On Mon, 21 Nov 2005, NJ Vike quoted from Car & Driver:
Hybrid Lovers Read This and Lament 3191Hold on there Daniel! The battery industry is well able to come up with aftermarket replacement batteries for these cars. They aren't doing so now because there's...
No. My officemate has an '03 Honda Civic hybrid. It started giving problems on his way from Montreal to Toronto. The Integrated Motor buttist system went offline, which also meant the SLI battery (Starting, Lighting, Ignition -- the conventional 12v item under the hood) was not being charged. When he limped into the parking lot, his SLI battery read 9.9v.
Towed to the dealer, who after three days gave the diagnostic report: The traction battery's dead. Good thing the battery warranty is 6 years, otherwise it'd be a C$8,000+ event. Dealer claims this is the first-ever failure of a traction battery in a Honda hybrid of any year or model, anywhere in the world (Sure, right...) and that a new traction battery has to be brought in from Japan, which will take AT LEAST three weeks.
Of course, there are multiple different issues going on here. There's the car problem itself, then there's the dealer's fairy tales. I can think of half a dozen courier companies that'll happily get a package from Japan to North America in a matter of a couple of days, so that shoots the "three weeks to come from Japan" theory all to hell. And if this were indeed the very first-ever instance of this heretofore unheard-of failure in one of Honda's high-profile, high-PR-value enviro models, one would think the company would be falling all over itself to make the repair as quickly as possible to keep the customer as quiet as possible about it.

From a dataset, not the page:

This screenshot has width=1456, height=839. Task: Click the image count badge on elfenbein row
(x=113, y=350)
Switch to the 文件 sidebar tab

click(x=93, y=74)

Pah. What resale value? This kind of traction battery failure does NOT bode well for the durability of these cars. Sure, it's covered under his battery warranty. The new replacement battery does not reset the battery warranty clock. What about in 5 years? They are disposable cars. 10 years *tops*. More like "end of warranty plus time to next failure".
NiMH batteries are indeed hair-raisingly toxic and expensive to reclaim-recycle. Once no longer in the dealer chain, they will simply get tossed -- along with the rest of the car.